Und stolz sei er geworden und arrogant, meinte Mansur. «Ich bin mächtig, ich habe die Russen besiegt, ich gebe die Befehle hier», so sei seine Haltung gewesen. Er sei wirklich der überragende Kommandant im Lande, auch der Einzige, der die gefangenen Feinde menschlich behandelt habe. Und der Einzige, der sich nicht persönlich bereichert habe. Aber er sei Kommandant geblieben und habe sich nie zum Politiker gewandelt. Dies habe aber zu Zwist mit Kollegen geführt, mit dem Präsidenten Rabbani beispielsweise. Und weil er viel befahl, aber wenig Rat einholte, sei er kein guter Politiker, kein guter Administrator gewesen. Aber Massud, sagt Mansur abschliessend, habe hinzugelernt.

«Kommandant Massud, sind Sie mitverantwortlich für die Zerstörung von Kabul?»

«Die Männer, die ich um mich hatte, waren überhaupt nicht vorbereitet, ein Land zu regieren. Die meisten unterbrachen wegen des Kriegs ihre Ausbildung. Es gab niemanden, der die Arbeit der Behörden hätte kontrollieren können. Die Polizei besass keinerlei Mittel, um dem Gesetz gegenüber all den Bewaffneten Respekt zu verschaffen.»

«Man hört, dass Ihre Männer von der Bevölkerung schliesslich genauso gehasst wurden wie die der anderen Milizen. Was war Ihre Rolle?»

«Ich war vollständig mit dem Krieg beschäftigt und konnte den Vorgängen in meiner Umgebung nicht genügend Aufmerksamkeit schenken.»

Als neue Kraft im afghanischen Bürgerkrieg tauchten im Frühjahr 1994 die Taliban auf. Von Kandahar im Süden herkommend, eroberten sie in verblüffendem Tempo Provinz um Provinz. Ohne Schüsse abzufeuern. Sie hatten anfänglich die Unterstützung der Bevölkerung, weil sie die räuberischen Warlords entwaffneten. Und sie hatten Geld, mit dem sie die gegnerischen Kommandanten kauften. Pakistan hatte den erfolglosen Hekmatyar fallen gelassen und alimentierte nun die Taliban.

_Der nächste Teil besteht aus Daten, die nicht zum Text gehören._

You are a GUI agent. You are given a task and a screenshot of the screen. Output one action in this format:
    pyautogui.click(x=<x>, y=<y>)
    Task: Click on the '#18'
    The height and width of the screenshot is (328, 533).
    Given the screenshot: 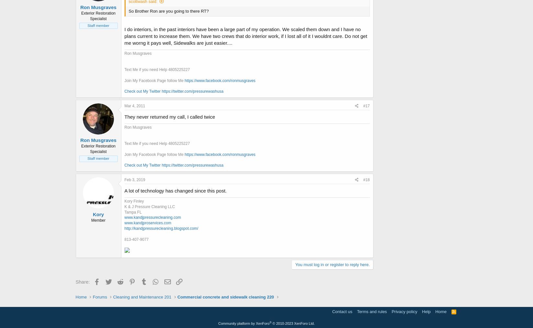 What is the action you would take?
    pyautogui.click(x=366, y=179)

Im Spätsommer 1996 kreisten diese Kabul ein. Massuds Abwehrfront im Südosten der Stadt war völlig überraschend zusammengebrochen. Die Taliban hatten den Befehlshaber mit angeblich zehn Millionen Dollar in bar bestochen. Massud realisierte, dass er die Stadt nur unter grössten Opfern würde halten können. Innert weniger Stunden organisierte er den Rückzug seiner Truppen und Waffen ins Panshir und überliess Kabul kampflos den Taliban.

Während die Taliban bereits an der Stadtgrenze angelangt waren und die Regierungstruppen ihren eiligen Abzug organisierten, schickte Massud einen seiner Generäle zu Dr. Najibullah. Der letzte Präsident der kommunistischen Regierung wurde seit vier Jahren unter Schutzaufsicht der Uno in Kabul festgehalten. Massud bot ihm an, mit ihm die Stadt zu verlassen und ihn sicher in den Norden zu bringen. Najibullah lehnte ab. Er vertraute darauf, dass ihn die Taliban verschonen würden. Er war schliesslich Paschtune, genau wie diese.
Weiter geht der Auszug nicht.